Nearly five years into the bust, Andrew Ross has written a book, Bird on Fire: Lessons from the World’s Least Sustainable City, that’s a delight for those who abhor the model of progress and consumption that Phoenix embodies.

Ross explores why Phoenix may be the least sustainable city in the world, and why it too may fade back into the desert just as the Hohokam civilization, which occupied the same valley, did when it too became unsustainable. 

Yet Phoenix is not alone in its unsustainability.
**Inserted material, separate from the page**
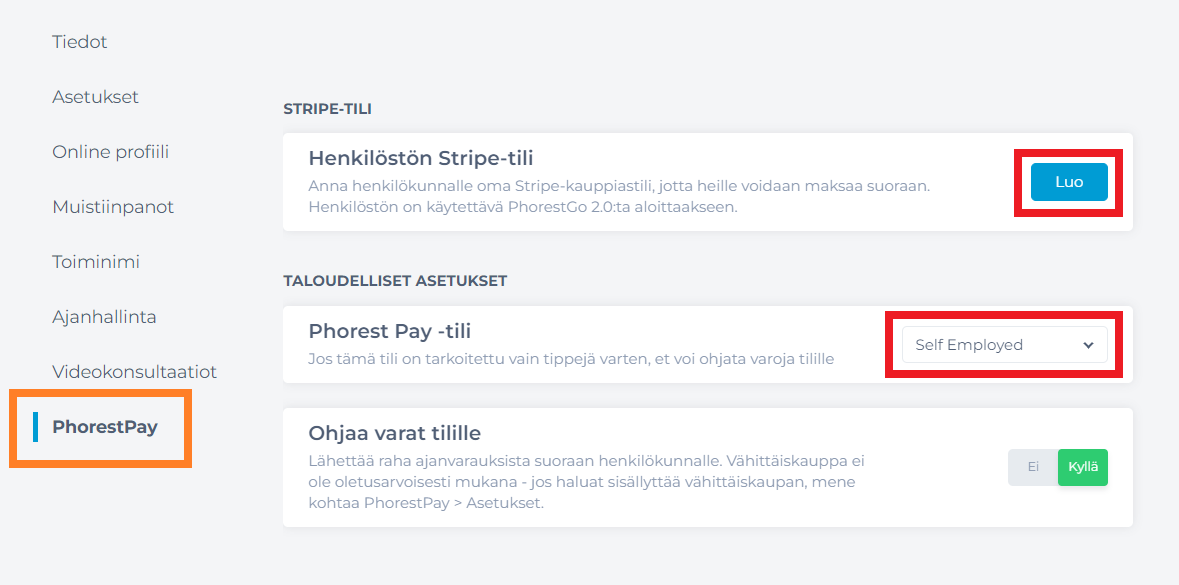This screenshot has height=585, width=1179.
Task: Open the Muistiinpanot section
Action: 113,207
At least in part, what made its rise out of the dust of the Native American civilization so frightening was that, while exaggerated, its patterns of development were not so different from those seen throughout America – the mall civilization, the resource gluttony, and the headlong pursuit of growth.

Ross describes Phoenix as “a horizontal hymn to unsustainable development.” He went to Phoenix not just to reveal the fallacies of the Phoenix development model but also to explore the citizen activism, policy advocacy, and alternative planning that is attempting to reconfigure the development model.

“If urbanization is an open-ended process, as Jane Jacobs so firmly believed, then the greening of cities is a grand act of improvisation, maybe the last heroic effort in places where it can still make an appreciable difference,” writes Ross, adding that Bird on Fire “is beguiled by that hope, even when there is little reason for it.”

No doubt that the sustainability activism and environmental justice movements that he describes in this instructive book are inspiring. Yet, in the end, Phoenix will undoubtedly remain model of unsustainability and a portent of the future that awaits not only the Valley of the Sun but for the entire American way of life.

In his concluding chapter, Ross makes a case for a new environmentalism and new sustainable development philosophy that stresses equity. “What if the key to sustainability,” asks the author, “lies in innovating healthy pathways out of poverty for populations at risk, rather than marketing green gizmos to those who already have many options to choose from?”

Ross writes that his research in Phoenix led him to conclude that “the key to addressing biophysical damage and eco-depletion lies as much in the drive for equity as in the kinds of technical improvements that show up in the manager’s metrics.”

Hate or love Phoenix, Bird of Fire is the book for you.